▶ Assignment
What you write must be the listing below in full, word for word, minus its pictures.
[[ Input data open ]]
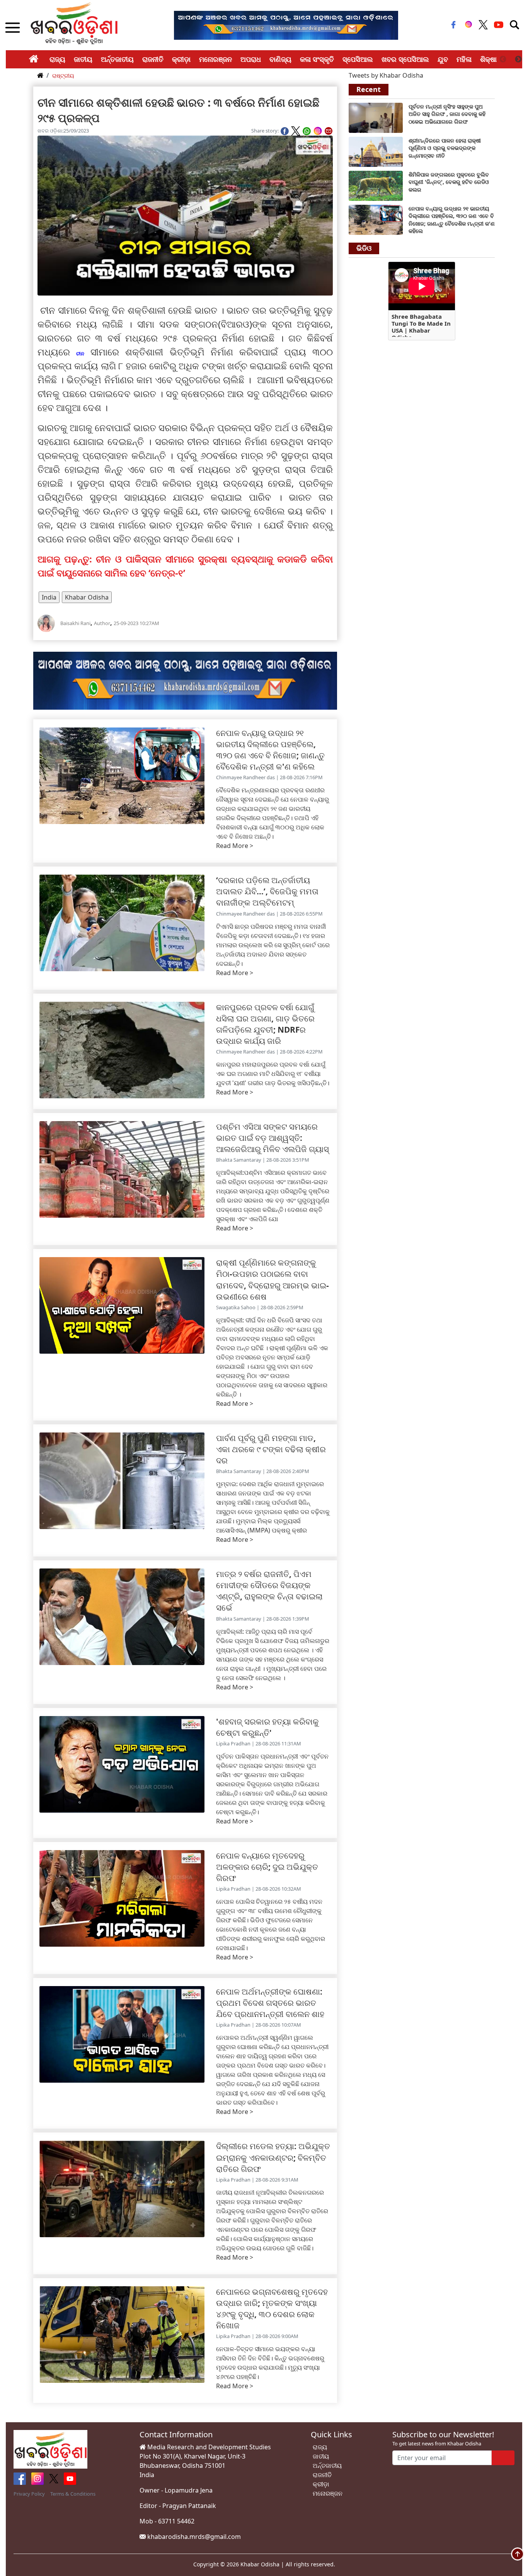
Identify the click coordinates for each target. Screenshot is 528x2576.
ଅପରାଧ (250, 59)
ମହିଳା (464, 59)
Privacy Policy (29, 2493)
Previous (503, 59)
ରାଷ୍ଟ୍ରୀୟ (63, 75)
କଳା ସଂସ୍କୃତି (317, 59)
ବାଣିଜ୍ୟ (280, 59)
[[ Input data closed ]]
▶ Answer to the problem
Identify the click coordinates for each target. Screenshot is 528x2576.
ଅପରାଧ (250, 59)
ମହିଳା (464, 59)
Privacy Policy (29, 2493)
Previous (503, 59)
ରାଷ୍ଟ୍ରୀୟ (63, 75)
କଳା ସଂସ୍କୃତି (317, 59)
ବାଣିଜ୍ୟ (280, 59)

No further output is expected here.